Proof of the Rodrigues formula for the Legendre polynomials

[Happiness]

How is the below expression for $a_{n-2k}$ motivated?

I verified that the expression for $a_{n-2k}$ satisfies the recurrence relation by using $j=n-2k$ and $j+2=n-2(k-1)$ (and hence a similar expression for $a_{n-2(k-1)}$), but I don't understand how it is being motivated.

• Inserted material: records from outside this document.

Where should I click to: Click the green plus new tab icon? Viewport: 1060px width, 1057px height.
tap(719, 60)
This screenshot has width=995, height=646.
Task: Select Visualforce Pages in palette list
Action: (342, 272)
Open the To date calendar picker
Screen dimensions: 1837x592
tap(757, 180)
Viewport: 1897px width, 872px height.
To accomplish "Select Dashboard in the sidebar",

Source: http://www.phys.ufl.edu/~fry/6346/legendre.pdf

 

[jvicens]

I can see that the expression for $a_{n-2k}$ is motivated by the recurrence relation for Legendre polynomials. The recurrence relation states that $(n+1)P_{n+1}(x) = (2n+1)xP_n(x) - nP_{n-1}(x)$. By substituting $j=n-2k$ and $j+2=n-2(k-1)$, we can see that the expression for $a_{n-2k}$ satisfies the recurrence relation. This means that the expression follows the same pattern as the recurrence relation and can be used to generate the values of $a_{n-2k}$ for any given value of $k$. This is important because it allows us to calculate the values of $a_{n-2k}$ without having to go through the entire recurrence relation every time. It provides a more efficient way to calculate the values and also helps in understanding the underlying pattern and structure of the recurrence relation. Therefore, the expression for $a_{n-2k}$ is motivated by the need for a more efficient and systematic way to calculate the values of $a_{n-2k}$ while also providing insight into the recurrence relation.